Berlin : Ein neues Leben

Holger Beckmann erhielt ein künstliches Herz – dann begann sein eigenes plötzlich wieder zu schlagen

Ingo Bach

Ein schlagendes Herz, das ist Leben. Aber wie lebt es sich ohne Herz, ohne Puls? Lebt es sich überhaupt? Holger Beckmanns Zeit zwischen zwei Leben begann mit einer harmlosen Grippe. Anfang Juni ging der Berufskraftfahrer aus Hohenschönhausen zum Arzt. Er wollte ein Medikament gegen die Atembeschwerden. Doch es war nicht die Grippe, es war das Herz. Er kam ins Deutsche Herzzentrum in Wedding – zwei Tage nach seinem 41. Geburtstag. Der Tag, an dem sein altes Leben endete. Die Ärzte des Herzzentrums redeten Klartext: Schwerer Herzschaden. Sie sagten, dass sein krankes Herz ganz schnell ersetzt werden müsse, aber kein Spenderherz zur Verfügung stehe. Und dass seine letzte Chance das gerade erst entwickelte Kunstherz „Incor I“ sei. Damals dachte er nur: „Macht mit mir, was ihr wollt. Ich hab nichts mehr zu verlieren, also kann ich auch das Versuchskaninchen spielen.“ Fünf Tage später setzten ihm die Ärzte die künstliche Pumpe ein – als erstem Patienten weltweit. Sein unwilliges altes Herz blieb in der Brust, nutzlos, denn Incor pumpte das Blut einfach an ihm vorbei.

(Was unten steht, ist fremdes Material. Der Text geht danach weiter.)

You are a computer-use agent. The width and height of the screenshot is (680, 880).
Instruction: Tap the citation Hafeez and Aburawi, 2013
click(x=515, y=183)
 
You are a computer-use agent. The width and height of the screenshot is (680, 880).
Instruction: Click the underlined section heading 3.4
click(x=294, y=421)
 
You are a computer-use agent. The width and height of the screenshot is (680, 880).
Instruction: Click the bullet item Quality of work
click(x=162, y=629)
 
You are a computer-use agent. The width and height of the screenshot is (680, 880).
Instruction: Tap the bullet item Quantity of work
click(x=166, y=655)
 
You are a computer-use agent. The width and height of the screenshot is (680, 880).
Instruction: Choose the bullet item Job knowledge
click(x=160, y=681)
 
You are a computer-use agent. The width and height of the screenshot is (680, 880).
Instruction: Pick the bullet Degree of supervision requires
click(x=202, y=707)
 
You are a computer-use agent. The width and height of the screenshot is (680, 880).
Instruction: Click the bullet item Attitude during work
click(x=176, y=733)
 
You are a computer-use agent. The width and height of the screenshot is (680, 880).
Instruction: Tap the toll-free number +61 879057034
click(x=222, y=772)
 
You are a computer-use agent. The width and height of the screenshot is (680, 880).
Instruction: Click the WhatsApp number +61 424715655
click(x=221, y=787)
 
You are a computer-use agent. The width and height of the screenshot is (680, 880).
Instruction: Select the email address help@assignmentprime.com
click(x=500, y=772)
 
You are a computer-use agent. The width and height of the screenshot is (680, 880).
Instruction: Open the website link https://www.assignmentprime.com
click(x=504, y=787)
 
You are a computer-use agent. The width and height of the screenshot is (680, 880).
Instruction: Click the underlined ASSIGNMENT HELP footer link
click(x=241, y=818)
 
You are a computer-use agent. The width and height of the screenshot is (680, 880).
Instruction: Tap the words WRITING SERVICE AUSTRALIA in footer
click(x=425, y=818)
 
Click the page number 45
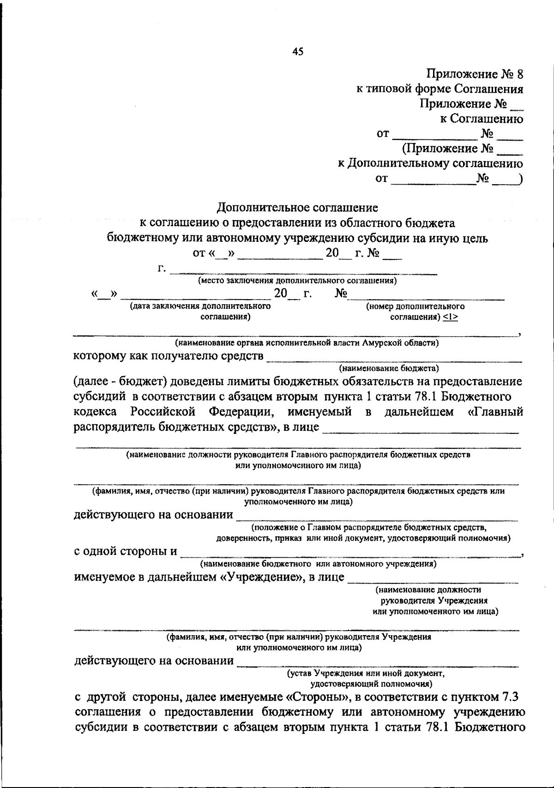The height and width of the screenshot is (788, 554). tap(298, 52)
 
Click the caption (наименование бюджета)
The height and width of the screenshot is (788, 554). tap(389, 368)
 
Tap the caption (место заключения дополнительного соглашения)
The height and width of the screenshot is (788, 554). tap(297, 280)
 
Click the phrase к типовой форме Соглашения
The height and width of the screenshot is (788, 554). tap(440, 89)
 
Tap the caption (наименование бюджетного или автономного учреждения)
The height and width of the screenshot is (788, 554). tap(318, 564)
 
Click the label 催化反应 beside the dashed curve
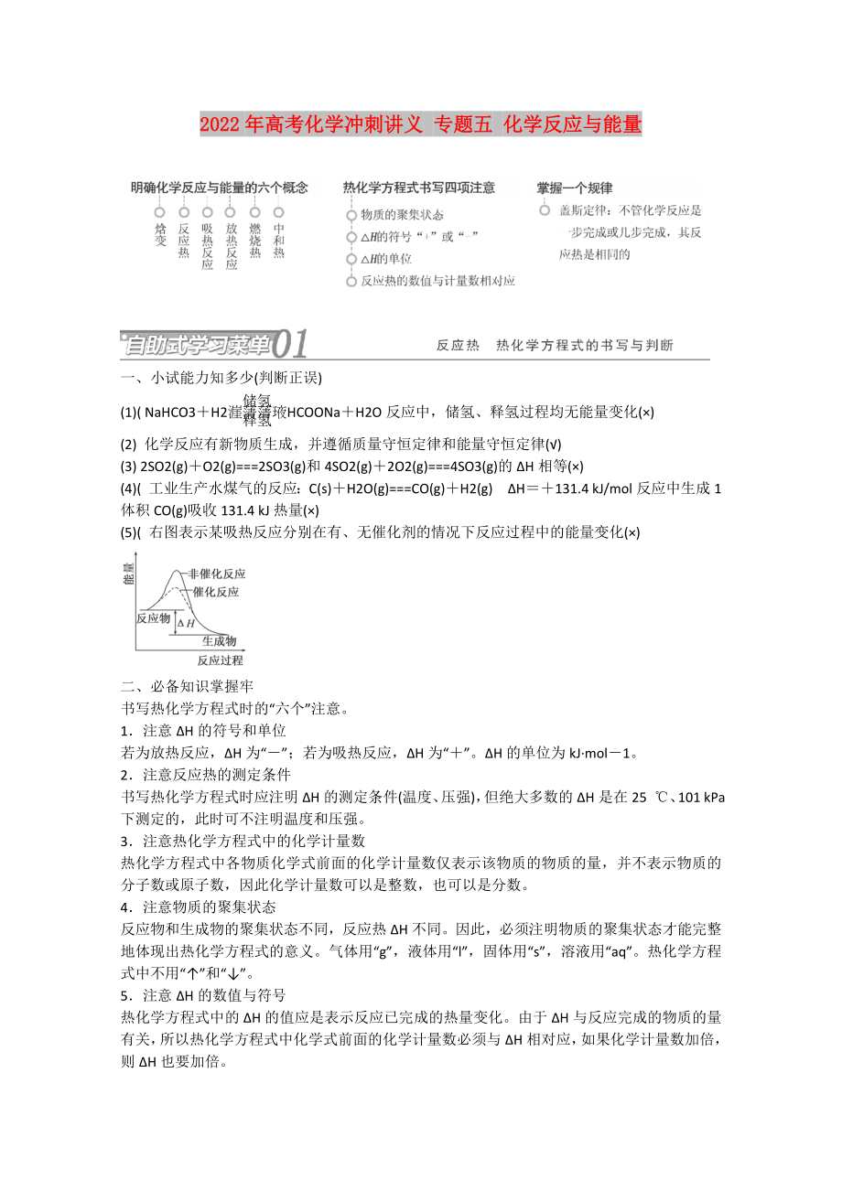pyautogui.click(x=216, y=592)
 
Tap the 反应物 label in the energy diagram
pyautogui.click(x=154, y=618)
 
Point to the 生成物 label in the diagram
pyautogui.click(x=219, y=640)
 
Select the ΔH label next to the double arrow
pyautogui.click(x=186, y=623)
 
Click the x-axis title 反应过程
pyautogui.click(x=220, y=660)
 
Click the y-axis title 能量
pyautogui.click(x=127, y=574)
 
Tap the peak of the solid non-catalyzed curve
pyautogui.click(x=171, y=572)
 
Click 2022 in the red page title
pyautogui.click(x=220, y=123)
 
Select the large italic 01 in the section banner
pyautogui.click(x=291, y=345)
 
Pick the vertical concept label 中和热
pyautogui.click(x=278, y=240)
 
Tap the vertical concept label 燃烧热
pyautogui.click(x=255, y=240)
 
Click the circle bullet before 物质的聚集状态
pyautogui.click(x=351, y=216)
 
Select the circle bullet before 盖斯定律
pyautogui.click(x=545, y=210)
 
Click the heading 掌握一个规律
pyautogui.click(x=574, y=188)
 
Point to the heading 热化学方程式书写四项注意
pyautogui.click(x=418, y=188)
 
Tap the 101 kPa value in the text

Als Beckmann aus der Narkose erwachte, hing diese Tasche an ihm. Dreieinhalb Kilogramm schwer und ab jetzt Teil seines Körpers. Das Sirren der Turbopumpe ersetzte den Herzschlag. Das war kein Arrangement für ein paar Tage oder Monate. „Ich dachte nur: Jetzt bin ich einundvierzig, noch 25 Jahre bis zu Rente – was soll das hier werden?“ Baden ging nicht mehr, Duschen war fast unüberwindbar schwierig. Selbst das Einschlafen musste er wieder lernen. So lebte er im Klinikbett vor sich hin. Duldete die ständigen Untersuchungen, schluckte Medikamente. An manchen Tagen wollte er einfach nur wegrennen, er hatte genug von den Schläuchen, die jede seiner Körperfunktionen an irgendeinen Apparat meldeten. Er magerte ab, denn die Muskeln an Armen und Beinen fühlten sich nicht mehr gebraucht und machten sich dünne. Und dann geschah das, was der Patient Wunder nennt und „mein schönstes Weihnachtsgeschenk“. Sein altes Herz begann plötzlich wieder zu schlagen. In das gleichförmige Rauschen der High-Tech-Pumpe mischte sich das noch schwache Budum, Budum seines Herzens.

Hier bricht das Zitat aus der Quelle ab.